I realized quickly after we started dating that I was never going to be able to change his habits. To my credit, that’s a big, healthy realization to make. I could have wasted years trying to forcefully take command of the parts of his personality I didn’t like. I could have cried endless tears of frustration hopelessly trying to make him change.
But instead of doing all that, I told myself that I am the only person whose actions I can control. I was very proud of how cognizant I became of that fact every time he pulled some kind of manipulative trick on me. You can’t change him, I chanted in my mind. And by realizing that, you’ve won this war, Zoe.
But I hadn’t won anything. Not by miles. Because relationships aren’t supposed to be wars to begin with.
Acknowledging that you are the only person you can change only gets you halfway to a healthy place. The other half of the journey is deciding whether you need the toxic person’s bullshit in your life at all.
I pulled off the first part of that process with flying colors by successfully accepting that no amount of arguing would transform him into a better person. But without coming to the full realization that I don’t need any part of him in my life, I made a victimized choice: I chose to change myself without trying to alter him.
So I started conforming to his ridiculous demands. I tiptoed around his mental health and broke myself in the process.

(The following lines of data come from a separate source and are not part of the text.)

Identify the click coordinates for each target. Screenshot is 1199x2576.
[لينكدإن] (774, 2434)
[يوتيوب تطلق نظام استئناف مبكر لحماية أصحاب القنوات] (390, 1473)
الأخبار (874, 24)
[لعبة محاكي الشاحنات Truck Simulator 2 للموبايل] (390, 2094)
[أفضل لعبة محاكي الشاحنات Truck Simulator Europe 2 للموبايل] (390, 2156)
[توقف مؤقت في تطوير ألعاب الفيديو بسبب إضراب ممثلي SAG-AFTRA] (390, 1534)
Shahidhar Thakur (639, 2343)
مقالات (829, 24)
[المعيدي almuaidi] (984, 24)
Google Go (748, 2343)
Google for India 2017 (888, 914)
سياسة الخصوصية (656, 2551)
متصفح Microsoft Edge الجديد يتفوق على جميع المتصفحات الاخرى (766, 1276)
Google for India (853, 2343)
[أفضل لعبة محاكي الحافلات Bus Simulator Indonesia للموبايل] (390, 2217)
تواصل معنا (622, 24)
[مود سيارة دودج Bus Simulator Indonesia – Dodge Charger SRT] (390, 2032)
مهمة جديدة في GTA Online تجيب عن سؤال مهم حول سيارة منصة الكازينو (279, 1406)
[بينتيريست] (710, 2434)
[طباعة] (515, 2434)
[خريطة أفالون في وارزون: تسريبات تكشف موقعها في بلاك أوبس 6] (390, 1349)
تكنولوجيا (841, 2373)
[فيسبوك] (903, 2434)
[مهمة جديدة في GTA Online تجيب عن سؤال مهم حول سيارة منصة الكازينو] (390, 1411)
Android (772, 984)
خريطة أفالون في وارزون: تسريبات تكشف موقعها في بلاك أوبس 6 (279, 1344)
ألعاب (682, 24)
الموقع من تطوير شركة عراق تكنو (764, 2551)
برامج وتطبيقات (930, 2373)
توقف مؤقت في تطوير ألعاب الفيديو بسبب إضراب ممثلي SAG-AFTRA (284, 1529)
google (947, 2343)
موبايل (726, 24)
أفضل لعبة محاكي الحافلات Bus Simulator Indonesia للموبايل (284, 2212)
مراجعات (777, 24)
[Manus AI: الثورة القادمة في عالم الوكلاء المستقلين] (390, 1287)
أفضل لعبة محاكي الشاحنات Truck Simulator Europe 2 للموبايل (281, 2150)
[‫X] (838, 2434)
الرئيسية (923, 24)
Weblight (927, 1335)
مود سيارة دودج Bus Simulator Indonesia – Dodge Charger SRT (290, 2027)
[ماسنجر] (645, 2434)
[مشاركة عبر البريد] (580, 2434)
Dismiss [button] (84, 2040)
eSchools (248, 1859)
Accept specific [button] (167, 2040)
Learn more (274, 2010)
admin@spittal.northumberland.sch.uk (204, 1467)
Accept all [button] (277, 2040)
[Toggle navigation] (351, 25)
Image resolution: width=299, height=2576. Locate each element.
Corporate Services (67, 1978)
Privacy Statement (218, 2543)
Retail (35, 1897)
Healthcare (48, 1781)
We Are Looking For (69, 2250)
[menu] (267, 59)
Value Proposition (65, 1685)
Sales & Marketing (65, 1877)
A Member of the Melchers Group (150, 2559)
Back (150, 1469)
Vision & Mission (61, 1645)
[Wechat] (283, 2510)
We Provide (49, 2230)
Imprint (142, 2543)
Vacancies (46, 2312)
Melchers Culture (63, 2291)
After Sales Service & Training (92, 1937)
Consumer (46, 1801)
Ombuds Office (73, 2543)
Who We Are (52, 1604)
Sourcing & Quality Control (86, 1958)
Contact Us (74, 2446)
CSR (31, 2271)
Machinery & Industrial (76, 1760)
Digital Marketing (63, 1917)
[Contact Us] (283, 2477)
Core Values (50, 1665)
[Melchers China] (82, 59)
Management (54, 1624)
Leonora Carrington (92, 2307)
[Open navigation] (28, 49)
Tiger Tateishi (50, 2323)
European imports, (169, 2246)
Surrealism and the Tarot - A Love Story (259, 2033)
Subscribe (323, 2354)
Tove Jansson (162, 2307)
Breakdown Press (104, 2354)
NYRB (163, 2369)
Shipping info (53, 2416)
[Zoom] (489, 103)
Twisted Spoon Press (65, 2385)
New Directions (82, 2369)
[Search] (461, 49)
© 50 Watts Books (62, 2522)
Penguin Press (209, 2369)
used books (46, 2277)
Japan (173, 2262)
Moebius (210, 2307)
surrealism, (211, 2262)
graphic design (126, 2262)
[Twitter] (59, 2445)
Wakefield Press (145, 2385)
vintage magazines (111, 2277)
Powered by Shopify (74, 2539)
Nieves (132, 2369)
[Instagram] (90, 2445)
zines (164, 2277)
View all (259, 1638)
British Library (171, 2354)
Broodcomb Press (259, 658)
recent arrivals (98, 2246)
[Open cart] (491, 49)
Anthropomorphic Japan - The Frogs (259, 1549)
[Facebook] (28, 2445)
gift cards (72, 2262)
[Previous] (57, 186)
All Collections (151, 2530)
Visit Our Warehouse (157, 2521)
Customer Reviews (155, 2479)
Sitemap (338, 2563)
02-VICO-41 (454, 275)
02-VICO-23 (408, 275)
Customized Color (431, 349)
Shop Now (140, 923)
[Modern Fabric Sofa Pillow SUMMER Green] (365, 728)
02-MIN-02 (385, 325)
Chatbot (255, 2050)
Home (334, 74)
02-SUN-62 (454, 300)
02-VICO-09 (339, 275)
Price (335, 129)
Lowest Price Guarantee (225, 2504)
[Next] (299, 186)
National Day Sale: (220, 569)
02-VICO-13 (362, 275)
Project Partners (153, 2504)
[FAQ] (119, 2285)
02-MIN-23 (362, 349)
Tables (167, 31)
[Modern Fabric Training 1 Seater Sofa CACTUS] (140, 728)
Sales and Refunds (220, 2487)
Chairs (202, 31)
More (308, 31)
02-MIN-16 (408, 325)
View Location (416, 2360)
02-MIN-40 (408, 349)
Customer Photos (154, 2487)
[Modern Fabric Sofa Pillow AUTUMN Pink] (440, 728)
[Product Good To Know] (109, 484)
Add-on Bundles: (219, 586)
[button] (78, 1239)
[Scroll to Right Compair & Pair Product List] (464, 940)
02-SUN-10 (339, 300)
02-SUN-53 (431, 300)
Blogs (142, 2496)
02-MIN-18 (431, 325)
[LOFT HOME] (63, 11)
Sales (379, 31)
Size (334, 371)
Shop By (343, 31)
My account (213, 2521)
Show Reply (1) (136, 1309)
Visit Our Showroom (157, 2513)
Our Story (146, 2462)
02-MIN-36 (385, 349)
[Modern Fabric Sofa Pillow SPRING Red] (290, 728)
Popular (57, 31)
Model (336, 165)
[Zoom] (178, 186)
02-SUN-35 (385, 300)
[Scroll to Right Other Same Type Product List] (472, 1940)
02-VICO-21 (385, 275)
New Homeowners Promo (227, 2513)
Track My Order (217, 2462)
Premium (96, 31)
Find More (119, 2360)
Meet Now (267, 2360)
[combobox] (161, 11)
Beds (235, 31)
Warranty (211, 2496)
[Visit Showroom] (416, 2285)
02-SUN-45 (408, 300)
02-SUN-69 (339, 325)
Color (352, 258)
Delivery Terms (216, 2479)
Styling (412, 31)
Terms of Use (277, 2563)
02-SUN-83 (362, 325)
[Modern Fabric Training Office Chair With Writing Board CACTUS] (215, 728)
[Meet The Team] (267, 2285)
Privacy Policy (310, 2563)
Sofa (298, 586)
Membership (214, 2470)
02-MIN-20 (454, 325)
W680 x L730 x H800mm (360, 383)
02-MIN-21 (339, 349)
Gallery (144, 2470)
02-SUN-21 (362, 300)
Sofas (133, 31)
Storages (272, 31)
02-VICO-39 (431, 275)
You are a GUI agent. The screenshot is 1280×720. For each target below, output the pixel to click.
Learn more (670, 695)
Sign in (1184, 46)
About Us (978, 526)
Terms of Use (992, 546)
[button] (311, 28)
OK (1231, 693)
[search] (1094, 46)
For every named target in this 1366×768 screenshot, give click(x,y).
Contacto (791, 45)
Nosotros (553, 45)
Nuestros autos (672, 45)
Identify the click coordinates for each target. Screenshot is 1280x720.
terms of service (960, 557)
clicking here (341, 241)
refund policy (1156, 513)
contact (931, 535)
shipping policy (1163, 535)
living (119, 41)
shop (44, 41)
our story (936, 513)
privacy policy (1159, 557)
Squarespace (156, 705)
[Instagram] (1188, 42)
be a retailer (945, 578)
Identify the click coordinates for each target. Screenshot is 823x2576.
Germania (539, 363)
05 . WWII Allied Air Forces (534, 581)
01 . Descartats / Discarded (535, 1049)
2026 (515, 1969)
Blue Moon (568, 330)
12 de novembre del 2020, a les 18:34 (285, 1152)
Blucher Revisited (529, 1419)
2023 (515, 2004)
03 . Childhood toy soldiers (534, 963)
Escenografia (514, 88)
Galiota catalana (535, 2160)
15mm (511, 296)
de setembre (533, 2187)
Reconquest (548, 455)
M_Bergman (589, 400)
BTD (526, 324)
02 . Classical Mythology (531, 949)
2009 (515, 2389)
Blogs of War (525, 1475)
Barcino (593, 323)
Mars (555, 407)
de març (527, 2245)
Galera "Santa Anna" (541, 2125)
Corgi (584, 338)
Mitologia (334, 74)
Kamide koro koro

I traded in my dignity for his outrageous convenience. And the more I gave, the more he took. When I made one concession to him, he manipulated me into making two more. Eventually I had nothing left to give him, so I started borrowing against my own mental health, and continued to make sacrifices until I was deep in the red.
I agonized for months over whether I should end the relationship. He had a way of making me believe I would be worse off without him, despite everything he was doing to drain me emotionally. In the end, it wasn’t any particular thing he did that made me say goodbye. It was the way his cumulative personality made me feel. At the end of the relationship, my emotional resources had run dry, and all I had to show for it was a deep depression, a mangled ego, and nothing but scorched earth where my self-respect used to be.
I was fortunate enough to realize – finally – that if I couldn’t change this excuse for a man, I had no other recourse than to cut his abuse out of my life.